▸ **Текст документа**
* * *

Затем началось туристское паломничество. С первым летним теплом идут и идут по шпалам с рюкзаками, наезжают отовсюду, в том числе и с благословенных югов, ставят палатки на берегу где-нибудь подле тоннеля или галереи, чтобы красота постоянно была перед глазами, живут неделями, умильными вздохами освобождаясь от копоти городов и «перестроек». Теперь здесь едва не в каждом распадке понастроены турбазы и базы отдыха, но какой же уважающий себя турист полезет в дорогие стены, если под небом благодать изливается на него днём и ночью, в дождь и ветер. И полнят души, укрепляют дух, считывают письмена красоты и чистоты с рукотворного и нерукотворного, сошедшихся воедино в объятиях вечности.
Ныне Кругобайкалка — историко-культурный и инженерно-ландшафтный памятник федерального значения. Звучит. К юбилею железнодорожники принарядили её, обновив вокзалы на Байкале и в Слюдянке, вернув им свежесть первоначального вида. Рядом с мраморным зданием слюдянского вокзала — бюст М. И. Хилкову, радетелю и заботнику Кругобайкалки в самые горячие её годы. На станции Байкал встал на путях, словно с неба спустился, вагон-церковь; отсюда с мощами иркутского святителя Иннокентия, обретению которых исполнилось двести лет, двинулся он в Иркутск, а затем по Транссибу на БАМ.
Как это всё кстати и как хорошо!
И возвращённый на Кругобайкалку в голове туристического поезда паровоз с басистым гудком — тоже справедливая дань тому времени, представляющемуся теперь былинным, когда Россия вздымала немереные богатства на востоке в собственную славу и мощь.

* * *

▸ **Сохранённые записи**
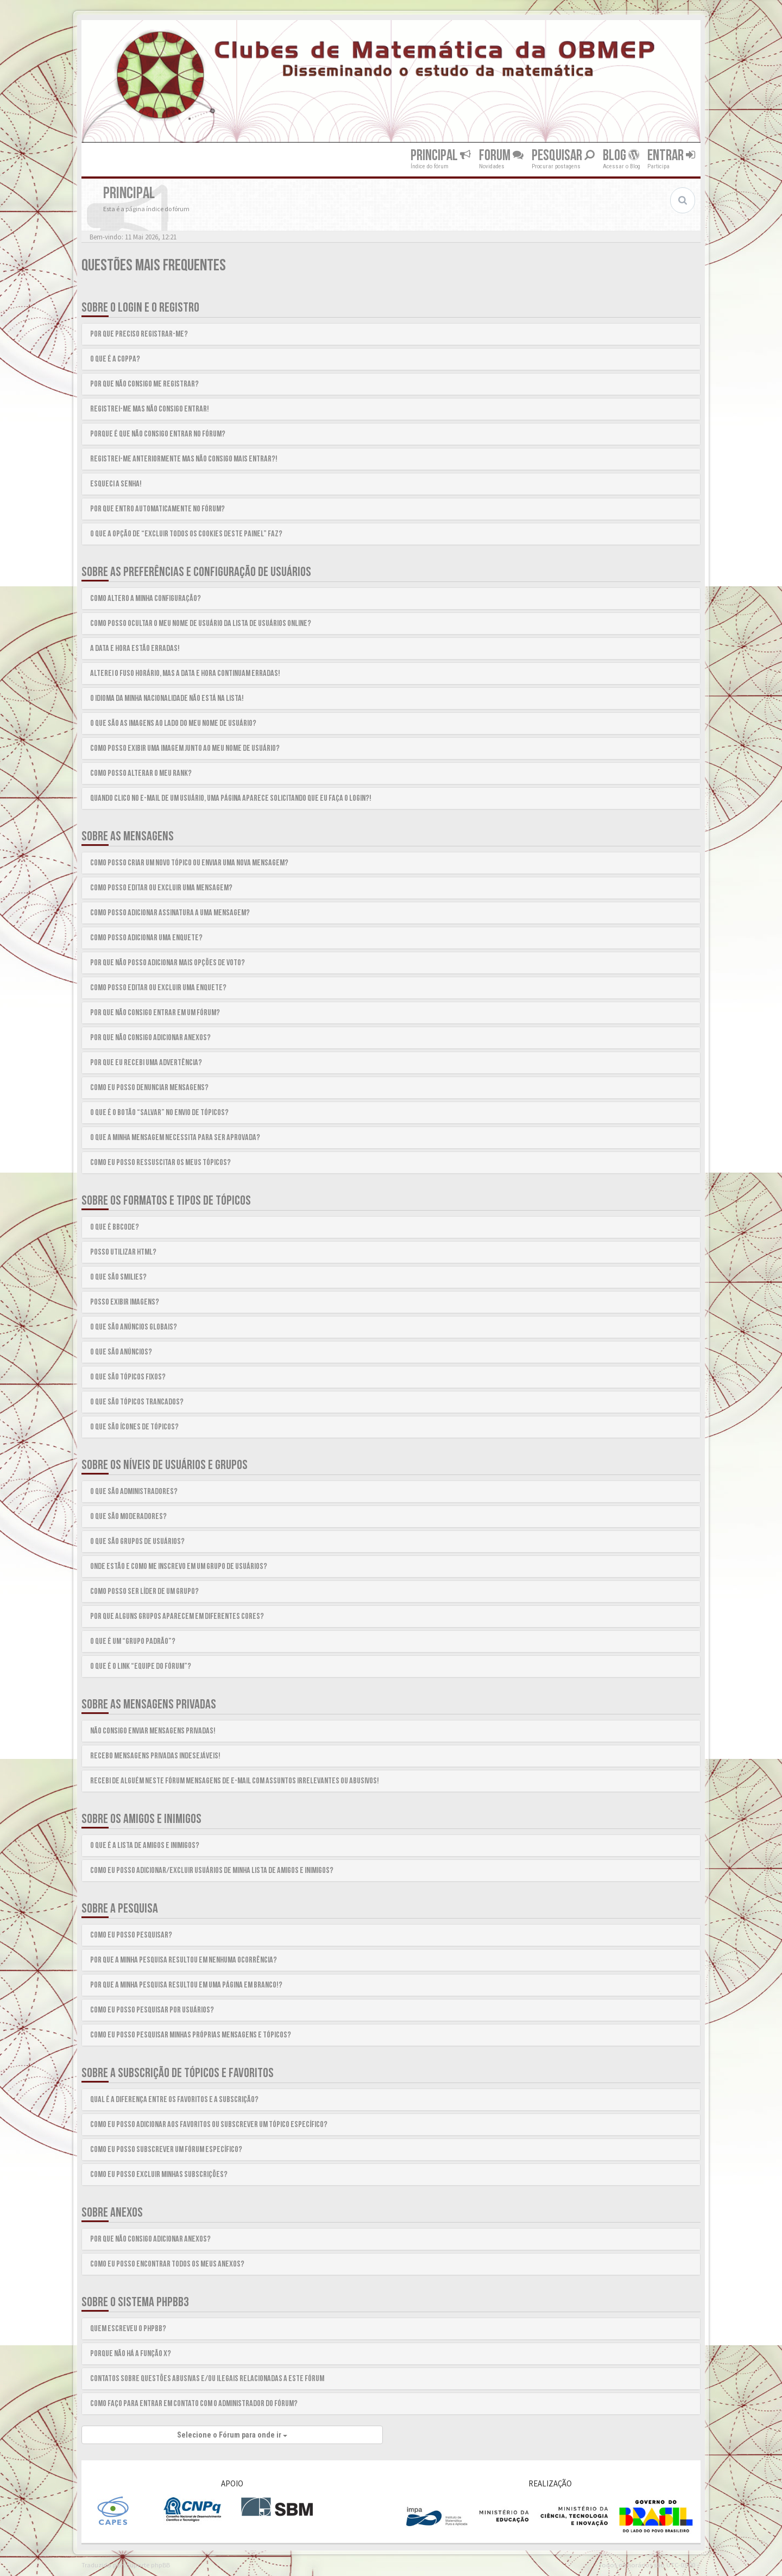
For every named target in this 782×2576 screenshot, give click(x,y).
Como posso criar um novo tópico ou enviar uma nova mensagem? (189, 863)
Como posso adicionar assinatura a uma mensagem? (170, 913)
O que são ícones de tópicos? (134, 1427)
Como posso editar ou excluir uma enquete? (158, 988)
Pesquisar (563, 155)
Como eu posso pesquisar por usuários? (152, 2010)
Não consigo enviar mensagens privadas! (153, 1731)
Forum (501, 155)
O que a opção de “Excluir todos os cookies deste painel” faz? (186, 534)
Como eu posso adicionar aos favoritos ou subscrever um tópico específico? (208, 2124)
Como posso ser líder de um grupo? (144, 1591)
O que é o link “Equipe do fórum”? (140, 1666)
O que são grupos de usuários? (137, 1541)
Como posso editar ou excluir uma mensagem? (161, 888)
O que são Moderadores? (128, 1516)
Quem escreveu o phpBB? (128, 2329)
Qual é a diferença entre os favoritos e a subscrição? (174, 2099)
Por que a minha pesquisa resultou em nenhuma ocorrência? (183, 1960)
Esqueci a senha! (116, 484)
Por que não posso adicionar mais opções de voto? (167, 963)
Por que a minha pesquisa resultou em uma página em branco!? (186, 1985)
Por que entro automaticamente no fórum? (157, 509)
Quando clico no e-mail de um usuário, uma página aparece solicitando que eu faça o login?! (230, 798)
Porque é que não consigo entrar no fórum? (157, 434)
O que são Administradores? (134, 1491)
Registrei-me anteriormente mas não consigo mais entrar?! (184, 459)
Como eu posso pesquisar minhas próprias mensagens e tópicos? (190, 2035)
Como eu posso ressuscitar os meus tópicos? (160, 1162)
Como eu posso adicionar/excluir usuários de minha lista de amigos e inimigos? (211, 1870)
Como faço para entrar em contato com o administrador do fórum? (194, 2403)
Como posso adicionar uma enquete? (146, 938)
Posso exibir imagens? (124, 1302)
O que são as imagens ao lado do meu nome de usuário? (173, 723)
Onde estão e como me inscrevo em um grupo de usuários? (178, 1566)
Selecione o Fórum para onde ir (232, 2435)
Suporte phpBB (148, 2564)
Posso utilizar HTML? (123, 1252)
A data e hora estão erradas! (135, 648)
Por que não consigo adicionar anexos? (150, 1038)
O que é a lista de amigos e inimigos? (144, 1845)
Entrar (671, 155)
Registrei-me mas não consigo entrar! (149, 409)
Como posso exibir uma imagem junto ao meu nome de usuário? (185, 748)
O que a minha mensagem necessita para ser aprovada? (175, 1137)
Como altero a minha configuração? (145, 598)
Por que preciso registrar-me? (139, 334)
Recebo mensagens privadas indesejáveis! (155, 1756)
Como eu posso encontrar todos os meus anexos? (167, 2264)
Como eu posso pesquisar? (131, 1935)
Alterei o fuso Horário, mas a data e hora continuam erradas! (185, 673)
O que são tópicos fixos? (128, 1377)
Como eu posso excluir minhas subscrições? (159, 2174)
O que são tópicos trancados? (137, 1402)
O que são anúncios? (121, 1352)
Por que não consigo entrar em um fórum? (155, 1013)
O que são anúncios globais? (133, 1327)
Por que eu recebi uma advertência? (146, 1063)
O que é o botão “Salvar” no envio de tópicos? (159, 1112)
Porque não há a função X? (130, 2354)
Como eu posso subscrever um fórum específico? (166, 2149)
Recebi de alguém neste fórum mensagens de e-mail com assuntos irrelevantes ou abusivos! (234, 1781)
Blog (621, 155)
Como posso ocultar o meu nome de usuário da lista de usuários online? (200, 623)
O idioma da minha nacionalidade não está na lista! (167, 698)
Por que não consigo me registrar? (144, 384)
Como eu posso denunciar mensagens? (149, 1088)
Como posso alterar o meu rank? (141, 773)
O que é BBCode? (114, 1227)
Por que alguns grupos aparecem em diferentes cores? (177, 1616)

* * *

▸ **Упражнения**
1 - Повторите слово в слово отрывок из текста о Кругобайкалке: от слов «Ныне Кругобайкалка —» до слов «и как хорошо!».
2 - Как перевести на английский язык предложение «Ныне Кругобайкалка — историко-культурный и инженерно-ландшафтный памятник федерального значения.» из текста о Кругобайкалке?

▸ **Ответы к заданиям**
1 -
Ныне Кругобайкалка — историко-культурный и инженерно-ландшафтный памятник федерального значения. Звучит. К юбилею железнодорожники принарядили её, обновив вокзалы на Байкале и в Слюдянке, вернув им свежесть первоначального вида. Рядом с мраморным зданием слюдянского вокзала — бюст М. И. Хилкову, радетелю и заботнику Кругобайкалки в самые горячие её годы. На станции Байкал встал на путях, словно с неба спустился, вагон-церковь; отсюда с мощами иркутского святителя Иннокентия, обретению которых исполнилось двести лет, двинулся он в Иркутск, а затем по Транссибу на БАМ.
Как это всё кстати и как хорошо!

2 - Today the Circum-Baikal Railway is a historical, cultural, engineering and landscape monument of federal significance.